Making Cities Smarter
June 2, 2016 | MITEstimated reading time: 8 minutes
Energy is one of the markets in which it is simultaneously difficult and crucial for consumers to make good, informed choices. This is because typical energy markets are “closed,” as demand doesn’t vary according to price (although price fluctuates with demand). Energy market prices fluctuate with extreme frequency, and, since most customers have no access to this data in real-time, they are unprepared and unable to respond to these sorts of pricing markets. Customers instead tend to base energy choices on convenience rather than price, creating an open loop that allows energy companies to set price according to demand, but which doesn’t allow customers to respond to price. The normal feedback loop in these markets, however, is complicated by rapid price fluctuations.
When customers are given real-time pricing information in energy markets, as with “smart meters,” the consequences of good responses can, surprisingly, be devastating, according to research conducted by IDSS Director Munther Dahleh and others. If demand changes according to price fluctuation, which is the goal of most “smart technologies” that provide consumers with real-time data, rapid and erratic fluctuations in demand could result. Such fluctuations could cause a particularly dangerous situation in energy markets, which have “ramp constraints,” meaning that supply cannot easily keep up with rapidly fluctuating demand.
Dahleh and his collaborators, MIT research scientist Mardavij Roozbehani and Professor Sanjoy Mitter, are exploring just this nexus by using control theory (a branch of engineering and mathematics that studies how dynamic systems can be modified by feedback) to create a feedback loop for energy pricing that would allow for consumer pricing response, while mitigating excessive fluctuations in demand. Solving this problem could make for significantly better energy policy, contributing to more efficient and smarter cities that create less systemic risk to the grid, and make the grid considerably smarter.

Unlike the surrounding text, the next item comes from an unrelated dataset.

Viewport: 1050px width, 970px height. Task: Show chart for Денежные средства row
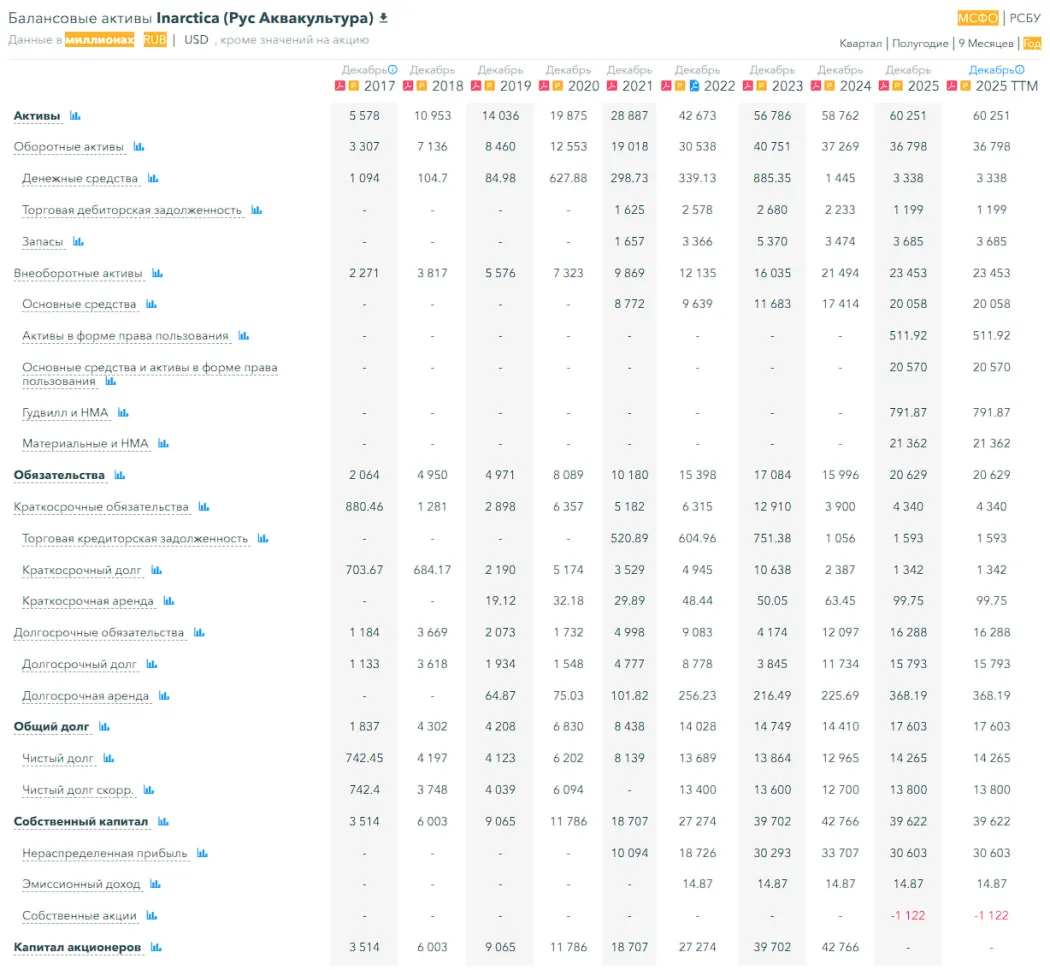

Dahleh remarks that “the smart grid, through smart metering, will enable real-time demand shifting to cope with the uncertainty of renewable generation and to reduce the stress on the power grid. To realize this value, we are developing models and strategies to design incentive mechanisms, through pricing or availability of information, that will shape the consumer’s behavior in a fair and efficient manner.”
Future promises
The smart cities of the not-too-distant future will themselves be feedback loops and smart grids comprised of interconnected, networked technologies that help people make informed choices based on efficiency, quality of life, and convenience. A sophisticated understanding of the data behind these complex networks will allow researchers to create continually improved systems that help people lead better, more efficient lives.
Although the prospect, and the reality, of smart cities does raise serious questions about cybersecurity, trust, and digital privacy, smart cities promise a great deal of improvement in the quality of life for their residents. The advances made by IDSS researchers, working across disciplines and domains, may even mean that tomorrow’s “mega cities” — which once threatened to drain natural resources, and cause massive congestion across systems — will instead be “mega smart cities,” fitted with highly-efficient interconnected systems that work together to offer residents a good, sustainable quality of life, and far more promising futures.